-- Task goal --
Switch "Instruction" to "Command" and reproduce everything from the line containing "Image resolution: width=1232" down to the end of the records, leaving all else unchanged.

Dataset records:
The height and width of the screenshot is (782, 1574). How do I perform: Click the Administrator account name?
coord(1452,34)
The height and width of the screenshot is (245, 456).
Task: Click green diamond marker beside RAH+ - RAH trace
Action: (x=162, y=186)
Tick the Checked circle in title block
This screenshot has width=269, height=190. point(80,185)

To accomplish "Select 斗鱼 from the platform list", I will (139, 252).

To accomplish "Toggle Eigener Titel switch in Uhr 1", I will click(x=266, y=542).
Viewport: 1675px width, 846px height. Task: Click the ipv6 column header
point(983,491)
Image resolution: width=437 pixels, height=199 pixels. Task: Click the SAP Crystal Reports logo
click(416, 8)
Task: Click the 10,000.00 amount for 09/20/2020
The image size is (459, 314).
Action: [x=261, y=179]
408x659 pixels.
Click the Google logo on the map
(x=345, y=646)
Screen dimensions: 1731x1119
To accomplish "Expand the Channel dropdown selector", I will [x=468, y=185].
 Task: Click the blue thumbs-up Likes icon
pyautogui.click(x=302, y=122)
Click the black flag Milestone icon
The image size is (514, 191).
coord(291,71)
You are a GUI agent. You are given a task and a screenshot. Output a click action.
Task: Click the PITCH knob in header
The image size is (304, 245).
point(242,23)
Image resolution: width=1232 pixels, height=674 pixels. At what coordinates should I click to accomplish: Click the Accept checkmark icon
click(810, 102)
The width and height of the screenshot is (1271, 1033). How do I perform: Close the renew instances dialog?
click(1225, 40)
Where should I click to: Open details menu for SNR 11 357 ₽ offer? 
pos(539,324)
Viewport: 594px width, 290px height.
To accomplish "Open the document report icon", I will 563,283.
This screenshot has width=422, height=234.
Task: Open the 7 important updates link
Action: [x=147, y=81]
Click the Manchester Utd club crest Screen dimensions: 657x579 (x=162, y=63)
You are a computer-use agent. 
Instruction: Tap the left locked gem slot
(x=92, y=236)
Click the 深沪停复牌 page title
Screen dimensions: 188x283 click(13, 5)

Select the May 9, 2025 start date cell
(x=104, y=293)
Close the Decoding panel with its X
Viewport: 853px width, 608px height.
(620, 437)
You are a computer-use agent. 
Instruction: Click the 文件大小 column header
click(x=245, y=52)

-- Completed task --
Image resolution: width=1232 pixels, height=674 pixels. At what coordinates should I click to accomplish: Click the Accept checkmark icon
click(810, 102)
The width and height of the screenshot is (1271, 1033). How do I perform: Close the renew instances dialog?
click(1225, 40)
Where should I click to: Open details menu for SNR 11 357 ₽ offer? 
pos(539,324)
Viewport: 594px width, 290px height.
To accomplish "Open the document report icon", I will 563,283.
This screenshot has width=422, height=234.
Task: Open the 7 important updates link
Action: [x=147, y=81]
Click the Manchester Utd club crest Screen dimensions: 657x579 (x=162, y=63)
You are a computer-use agent. 
Command: Tap the left locked gem slot
(x=92, y=236)
Click the 深沪停复牌 page title
Screen dimensions: 188x283 click(13, 5)

Select the May 9, 2025 start date cell
(x=104, y=293)
Close the Decoding panel with its X
Viewport: 853px width, 608px height.
(620, 437)
You are a computer-use agent. 
Command: Click the 文件大小 column header
click(x=245, y=52)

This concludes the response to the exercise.